Nel 130° anniversario de Les contes d'Hoffmann di Jacques Offenbach

Il 10 febbraio del 1881 all'Opéra-Comique di Parigi venne rappresentata l'unica opera seria (in tre atti) composta da Jacques Offenbach, Les contes d'Hoffmann, su libretto di J. Barbier e M. Carré. La partitura era stata ultimata dal musicista di origine tedesca, nato a Colonia nel 1819 e poi naturalizzato francese, poco prima di morire, mentre la strumentazione, rimasta incompleta, venne portata a termine da Ernst Guiraud. Essa rimane una pietra miliare dell'opera lirica internazionale, ricca di momenti felici e splendidi temi che riescono a creare una suprema felice simbiosi fra il fantastico ed il sentimentale da un lato e il surreale ed il grottesco dall'altro
Per commemorarne degnamente i 130 anni di florida vita, ancor oggi viene rappresentata nei maggiori teatri di tutto il mondo, intendiamo segnalare per i nostri lettori l'edizione messa in scena a Macerata nel 2005, registrata dalla Dynamic per dar vita ad un'edizione contenente due DVD e tutt'oggi ancora in catalogo.

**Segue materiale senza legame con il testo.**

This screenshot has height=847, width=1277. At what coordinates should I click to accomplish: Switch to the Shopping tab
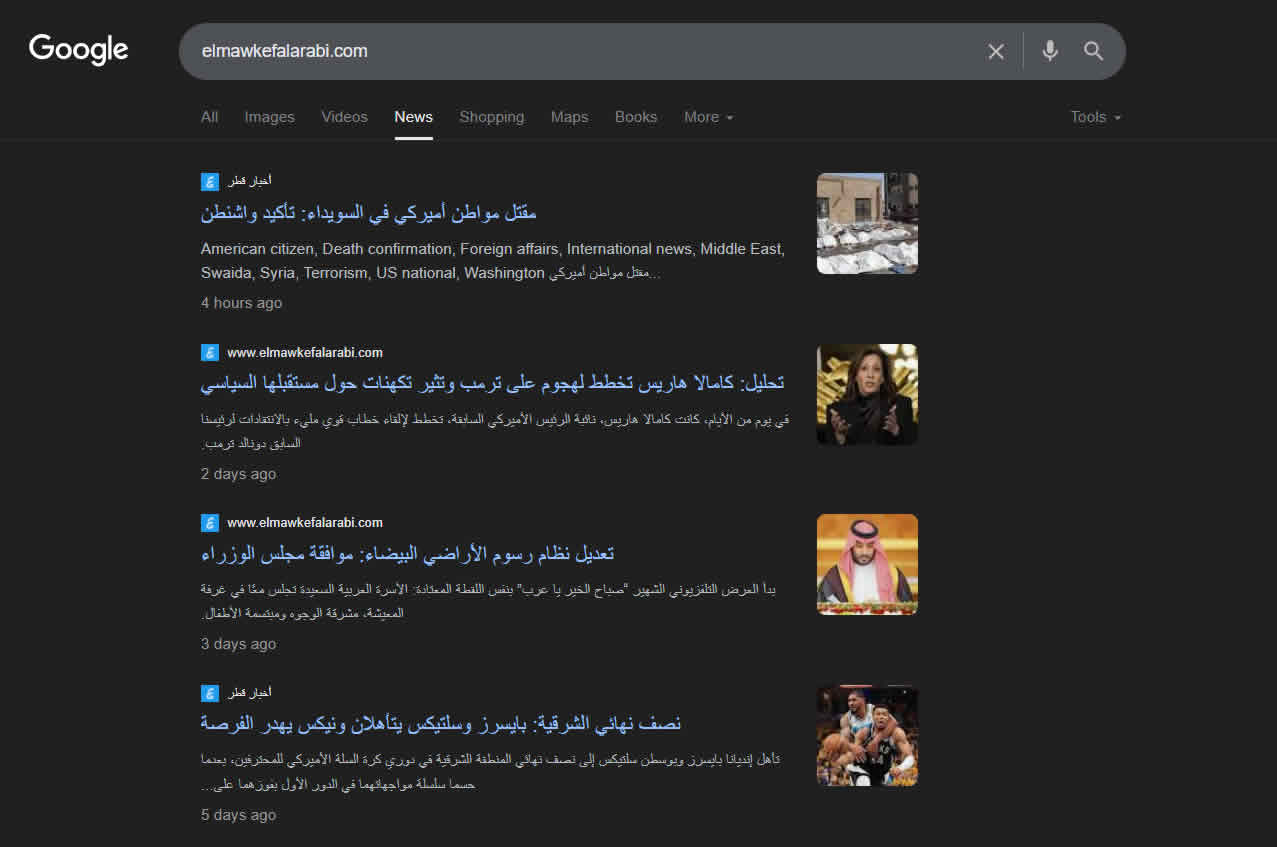tap(492, 117)
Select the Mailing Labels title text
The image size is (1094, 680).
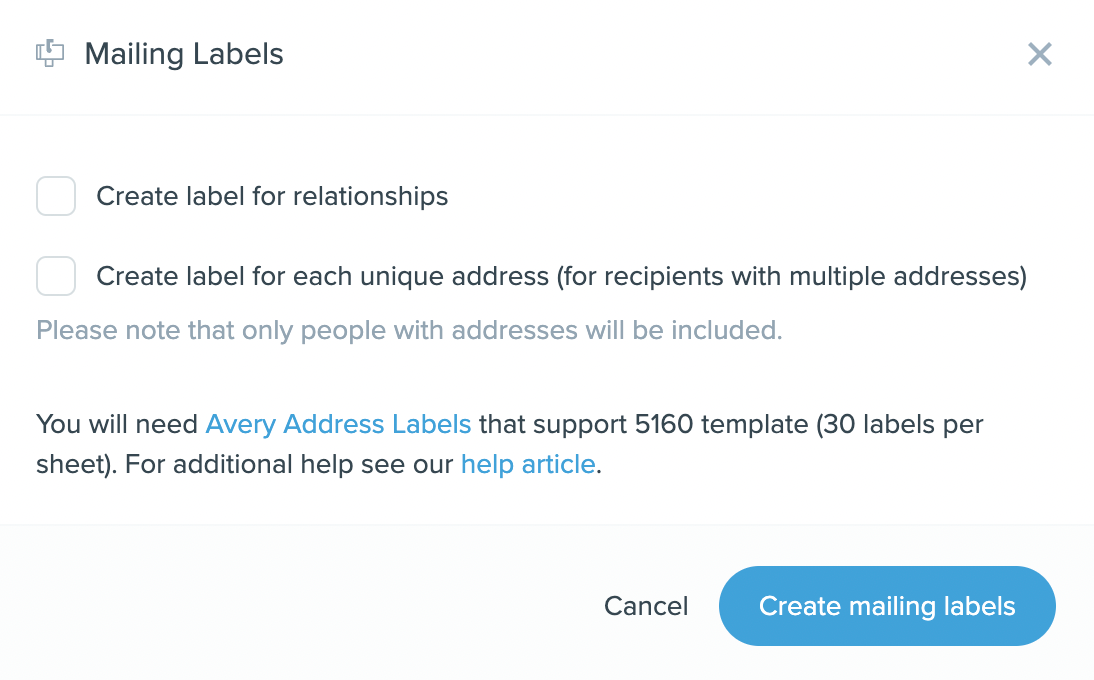[183, 54]
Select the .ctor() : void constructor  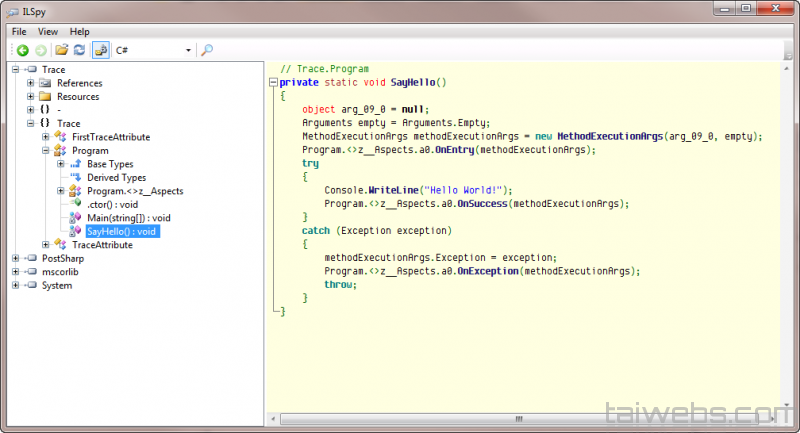[112, 204]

La regia, le scene ed i costumi di Luigi Pizzi sono un repertorio di ammaliante stravaganza, stupefacente singolarità e ardita originalità, degne di un mondo di sogni fra i più sfrenati, conturbanti e perturbanti, immerso in caleidoscopiche e fantastiche forme nelle quali silhouettes, penombre, riflessi e colori si creano e svaniscono come aerei ed irreali magici vapori.
Ottima l'esecuzione dell'Orchestra Filarmonica Marchigiana e del Coro Lirico marchigiano “V. Bellini” guidati con grande slancio e forza carismatica da Frédéric Chaslin. Di grande livello artistico il cast canoro che vede Ruggero Raimondi (Lindorf, Coppélius, Dapertutto, Miracle), Vincenzo La Scola (Hoffmann), Désiréè Rancatore (Olympia), Sara Allegretta (Giulietta), Annalisa Raspagliosi (Antonia), Elsa Maurus (Nicklausse), Thomas Morris (Spallanzani), Francesco Zingariello (Nathanaël). Da vedere e ascoltare!